Stored items
····················
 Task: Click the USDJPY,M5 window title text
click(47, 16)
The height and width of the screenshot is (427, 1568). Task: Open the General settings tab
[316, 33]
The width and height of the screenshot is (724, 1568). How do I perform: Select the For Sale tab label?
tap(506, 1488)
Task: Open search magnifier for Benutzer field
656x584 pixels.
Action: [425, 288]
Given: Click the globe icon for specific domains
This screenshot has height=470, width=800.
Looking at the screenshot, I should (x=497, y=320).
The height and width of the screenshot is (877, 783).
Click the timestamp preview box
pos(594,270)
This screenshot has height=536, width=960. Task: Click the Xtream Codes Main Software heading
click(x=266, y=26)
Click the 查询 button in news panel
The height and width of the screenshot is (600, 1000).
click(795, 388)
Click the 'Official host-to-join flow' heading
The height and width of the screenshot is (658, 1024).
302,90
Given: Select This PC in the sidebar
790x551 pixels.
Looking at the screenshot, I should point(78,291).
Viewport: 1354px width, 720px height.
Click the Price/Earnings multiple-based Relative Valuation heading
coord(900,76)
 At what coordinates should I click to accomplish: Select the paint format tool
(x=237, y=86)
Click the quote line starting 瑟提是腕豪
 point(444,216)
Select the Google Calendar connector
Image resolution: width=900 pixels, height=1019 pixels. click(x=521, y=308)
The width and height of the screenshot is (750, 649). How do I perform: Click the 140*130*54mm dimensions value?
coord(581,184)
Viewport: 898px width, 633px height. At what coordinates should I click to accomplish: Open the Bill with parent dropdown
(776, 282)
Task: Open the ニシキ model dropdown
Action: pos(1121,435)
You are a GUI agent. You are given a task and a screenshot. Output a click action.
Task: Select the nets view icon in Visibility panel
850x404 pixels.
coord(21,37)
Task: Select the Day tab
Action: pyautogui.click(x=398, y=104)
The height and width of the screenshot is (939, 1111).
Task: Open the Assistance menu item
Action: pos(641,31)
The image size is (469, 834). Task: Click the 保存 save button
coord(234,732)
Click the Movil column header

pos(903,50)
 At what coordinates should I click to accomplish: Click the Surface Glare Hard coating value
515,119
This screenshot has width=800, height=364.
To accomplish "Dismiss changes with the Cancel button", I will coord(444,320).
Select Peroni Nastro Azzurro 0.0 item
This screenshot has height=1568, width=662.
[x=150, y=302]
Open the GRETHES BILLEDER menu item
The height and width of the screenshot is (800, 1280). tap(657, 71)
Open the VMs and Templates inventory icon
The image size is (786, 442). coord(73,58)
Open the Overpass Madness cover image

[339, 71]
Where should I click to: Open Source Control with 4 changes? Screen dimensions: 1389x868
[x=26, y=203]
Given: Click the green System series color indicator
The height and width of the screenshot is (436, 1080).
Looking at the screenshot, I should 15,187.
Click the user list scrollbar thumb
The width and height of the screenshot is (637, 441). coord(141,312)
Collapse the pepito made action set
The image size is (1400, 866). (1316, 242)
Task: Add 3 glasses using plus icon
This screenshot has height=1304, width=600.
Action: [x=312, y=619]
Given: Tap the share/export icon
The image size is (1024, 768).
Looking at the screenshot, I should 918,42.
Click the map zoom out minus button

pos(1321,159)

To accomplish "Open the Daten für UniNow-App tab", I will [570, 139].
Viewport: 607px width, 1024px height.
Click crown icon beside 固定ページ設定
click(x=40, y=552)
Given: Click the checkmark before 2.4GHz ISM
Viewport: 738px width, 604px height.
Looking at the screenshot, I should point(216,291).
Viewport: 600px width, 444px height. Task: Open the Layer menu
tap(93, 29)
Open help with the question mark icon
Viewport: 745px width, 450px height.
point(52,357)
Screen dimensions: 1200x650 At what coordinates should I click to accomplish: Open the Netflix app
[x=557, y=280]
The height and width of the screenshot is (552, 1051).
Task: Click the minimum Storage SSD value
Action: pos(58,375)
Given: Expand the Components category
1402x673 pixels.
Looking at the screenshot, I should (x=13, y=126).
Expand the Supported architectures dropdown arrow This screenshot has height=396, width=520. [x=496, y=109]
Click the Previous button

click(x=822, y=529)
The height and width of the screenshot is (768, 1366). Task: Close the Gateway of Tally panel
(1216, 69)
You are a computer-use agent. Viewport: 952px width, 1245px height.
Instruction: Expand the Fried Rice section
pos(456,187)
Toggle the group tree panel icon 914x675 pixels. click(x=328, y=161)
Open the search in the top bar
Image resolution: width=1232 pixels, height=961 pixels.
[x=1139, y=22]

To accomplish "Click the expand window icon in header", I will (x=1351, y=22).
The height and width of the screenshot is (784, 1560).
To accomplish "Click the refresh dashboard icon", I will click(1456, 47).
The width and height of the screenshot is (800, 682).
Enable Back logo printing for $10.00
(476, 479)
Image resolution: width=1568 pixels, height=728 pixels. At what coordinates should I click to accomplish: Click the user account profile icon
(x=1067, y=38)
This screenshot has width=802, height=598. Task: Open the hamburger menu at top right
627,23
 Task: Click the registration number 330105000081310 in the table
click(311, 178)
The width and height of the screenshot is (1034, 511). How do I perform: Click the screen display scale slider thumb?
····················
#### What you are asked to do
Whenever the string "agent" occurs in a line of the entries above, copy that line.

#### Answer box
You are a GUI agent. You are given a task and a screenshot. Output a click action.
You are a computer-use agent. Viewport: 952px width, 1245px height.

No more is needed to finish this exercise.